In January 2016, FPL filed a formal notification with the FPSC indicating its intent to initiate a base rate proceeding, consisting of a four-year rate plan that would begin in January 2017 following the expiration of the 2012 rate agreement at the end of 2016. The notification stated that, based on preliminary estimates, FPL expects to request an increase to base annual revenue requirements of (i) approximately $860 million effective January 2017, (ii) approximately $265 million effective January 2018, and (iii) approximately $200 million effective when the proposed natural gas-fired combined-cycle unit in Okeechobee County, Florida becomes operational, which is expected to occur in mid-2019 (see FPL Sources of Generation - Fossil Operations - Capital Initiatives above).
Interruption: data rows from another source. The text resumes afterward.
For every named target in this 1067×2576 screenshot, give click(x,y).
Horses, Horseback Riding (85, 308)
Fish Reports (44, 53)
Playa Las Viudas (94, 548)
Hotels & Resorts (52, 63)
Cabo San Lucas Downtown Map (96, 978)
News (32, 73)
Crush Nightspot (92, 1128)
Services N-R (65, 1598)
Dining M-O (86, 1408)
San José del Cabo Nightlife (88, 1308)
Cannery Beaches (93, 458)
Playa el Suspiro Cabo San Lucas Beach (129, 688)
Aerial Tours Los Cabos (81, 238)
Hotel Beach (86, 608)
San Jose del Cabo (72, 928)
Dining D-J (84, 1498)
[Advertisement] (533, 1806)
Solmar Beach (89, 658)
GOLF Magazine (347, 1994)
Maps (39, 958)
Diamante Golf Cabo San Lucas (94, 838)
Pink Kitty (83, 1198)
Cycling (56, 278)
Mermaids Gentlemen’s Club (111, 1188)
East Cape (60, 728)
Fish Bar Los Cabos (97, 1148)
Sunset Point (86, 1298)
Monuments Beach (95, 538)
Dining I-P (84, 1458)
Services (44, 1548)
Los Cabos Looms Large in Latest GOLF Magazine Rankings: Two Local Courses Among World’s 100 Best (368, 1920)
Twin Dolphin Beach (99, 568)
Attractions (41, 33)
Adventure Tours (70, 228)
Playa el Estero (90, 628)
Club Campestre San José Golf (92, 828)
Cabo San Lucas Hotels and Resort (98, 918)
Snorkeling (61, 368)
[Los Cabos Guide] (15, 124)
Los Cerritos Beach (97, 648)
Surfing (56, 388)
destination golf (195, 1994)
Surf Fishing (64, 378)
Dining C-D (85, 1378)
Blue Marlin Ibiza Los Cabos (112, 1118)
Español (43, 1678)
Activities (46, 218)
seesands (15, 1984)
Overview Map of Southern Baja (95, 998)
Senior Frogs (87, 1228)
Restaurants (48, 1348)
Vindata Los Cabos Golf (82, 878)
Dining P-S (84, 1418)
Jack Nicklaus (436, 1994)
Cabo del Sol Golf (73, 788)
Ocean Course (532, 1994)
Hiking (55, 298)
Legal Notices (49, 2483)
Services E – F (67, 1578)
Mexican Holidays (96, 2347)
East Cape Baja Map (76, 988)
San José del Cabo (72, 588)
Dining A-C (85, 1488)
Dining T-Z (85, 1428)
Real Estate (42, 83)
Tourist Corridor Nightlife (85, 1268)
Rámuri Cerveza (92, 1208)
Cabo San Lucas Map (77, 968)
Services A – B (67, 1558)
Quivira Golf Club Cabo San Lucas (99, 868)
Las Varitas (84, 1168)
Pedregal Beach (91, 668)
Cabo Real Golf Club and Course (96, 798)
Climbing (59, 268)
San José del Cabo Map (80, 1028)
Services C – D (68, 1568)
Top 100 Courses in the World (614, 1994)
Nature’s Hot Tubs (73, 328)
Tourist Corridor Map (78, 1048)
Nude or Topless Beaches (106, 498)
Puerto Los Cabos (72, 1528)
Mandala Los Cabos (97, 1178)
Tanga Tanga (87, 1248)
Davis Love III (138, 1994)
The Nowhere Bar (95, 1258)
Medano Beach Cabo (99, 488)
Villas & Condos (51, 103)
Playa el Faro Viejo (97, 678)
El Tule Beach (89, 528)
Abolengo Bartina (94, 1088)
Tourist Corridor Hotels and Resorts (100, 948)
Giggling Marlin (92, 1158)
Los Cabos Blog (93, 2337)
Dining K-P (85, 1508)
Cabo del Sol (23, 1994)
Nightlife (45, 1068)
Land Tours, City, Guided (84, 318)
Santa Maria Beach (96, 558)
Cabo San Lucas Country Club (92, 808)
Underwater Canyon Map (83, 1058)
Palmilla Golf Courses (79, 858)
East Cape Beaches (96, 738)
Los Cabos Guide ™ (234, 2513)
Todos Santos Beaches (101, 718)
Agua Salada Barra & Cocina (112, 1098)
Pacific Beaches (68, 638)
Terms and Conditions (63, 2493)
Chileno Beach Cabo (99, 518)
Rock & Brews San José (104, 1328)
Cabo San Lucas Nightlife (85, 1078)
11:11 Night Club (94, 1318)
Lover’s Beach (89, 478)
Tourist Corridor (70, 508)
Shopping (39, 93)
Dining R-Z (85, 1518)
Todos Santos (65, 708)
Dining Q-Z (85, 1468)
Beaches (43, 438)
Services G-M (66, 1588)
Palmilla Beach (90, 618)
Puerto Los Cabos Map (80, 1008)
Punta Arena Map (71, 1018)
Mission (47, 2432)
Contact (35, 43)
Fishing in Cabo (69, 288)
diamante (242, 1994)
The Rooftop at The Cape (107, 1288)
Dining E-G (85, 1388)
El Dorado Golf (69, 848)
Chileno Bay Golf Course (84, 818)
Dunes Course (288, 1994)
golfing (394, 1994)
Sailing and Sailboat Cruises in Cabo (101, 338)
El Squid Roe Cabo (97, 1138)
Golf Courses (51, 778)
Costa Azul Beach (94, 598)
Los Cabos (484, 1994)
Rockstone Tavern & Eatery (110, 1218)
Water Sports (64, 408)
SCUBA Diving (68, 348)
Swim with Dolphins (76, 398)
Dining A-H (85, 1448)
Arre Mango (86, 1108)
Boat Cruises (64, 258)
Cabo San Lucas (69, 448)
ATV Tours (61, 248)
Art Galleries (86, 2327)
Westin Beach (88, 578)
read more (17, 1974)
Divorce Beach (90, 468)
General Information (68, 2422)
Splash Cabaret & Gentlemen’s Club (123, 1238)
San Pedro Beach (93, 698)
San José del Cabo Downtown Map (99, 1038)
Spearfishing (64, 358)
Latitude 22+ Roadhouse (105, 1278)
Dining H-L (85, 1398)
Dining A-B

Under the proposed rate plan, FPL commits that if its requested adjustments to base annual revenue requirements are approved, it will not request further adjustments for 2020. In addition, FPL expects to propose an allowed regulatory ROE midpoint of 11.50%, which includes a 50 basis point performance adder. FPL expects to file its formal request to initiate a base rate proceeding in March 2016.
Cost Recovery Clauses. Cost recovery clauses, which are designed to permit full recovery of certain costs and provide a return on certain assets allowed to be recovered through the various clauses, include substantially all fuel, purchased power and interchange expense, certain construction-related costs and conservation and certain environmental-related costs. Cost recovery clause costs are recovered through levelized monthly charges per kWh or kW, depending on the customer's rate class. These cost recovery clause charges are calculated at least annually based on estimated costs and estimated customer usage for the following year, plus or minus true-up adjustments to reflect the estimated over or under recovery of costs for the current and prior periods. An adjustment to the levelized charges may be approved during the course of a year to reflect revised estimates.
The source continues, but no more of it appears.